## SUPPLIED MATERIAL
● ● ● ● ●

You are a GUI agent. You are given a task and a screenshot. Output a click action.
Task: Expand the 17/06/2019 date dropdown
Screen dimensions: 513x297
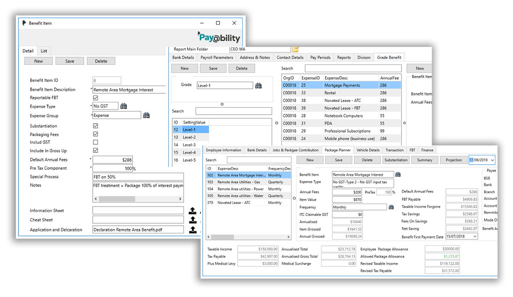tap(492, 160)
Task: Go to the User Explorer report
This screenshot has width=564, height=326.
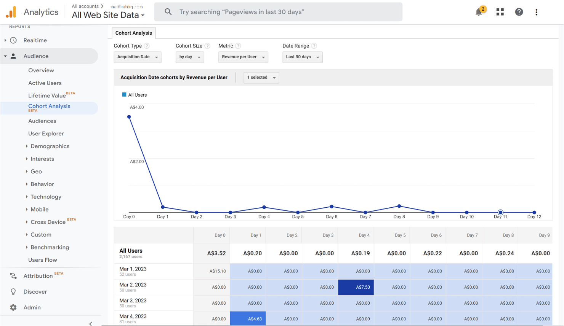Action: coord(46,134)
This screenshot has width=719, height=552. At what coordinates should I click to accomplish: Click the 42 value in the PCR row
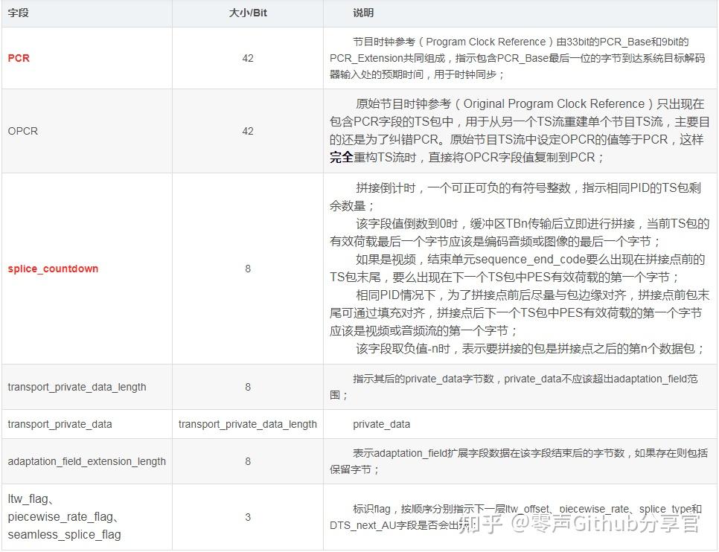(248, 58)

● ● ● ● ●

## WHAT TO WORK ON
With the pictures set aside, please write out all of the records above exactly.

## TASK ANSWER
You are a GUI agent. You are given a task and a screenshot. Output a click action.
Task: Expand the 17/06/2019 date dropdown
Screen dimensions: 513x297
tap(492, 160)
Task: Go to the User Explorer report
This screenshot has width=564, height=326.
Action: coord(46,134)
This screenshot has width=719, height=552. At what coordinates should I click to accomplish: Click the 42 value in the PCR row
(248, 58)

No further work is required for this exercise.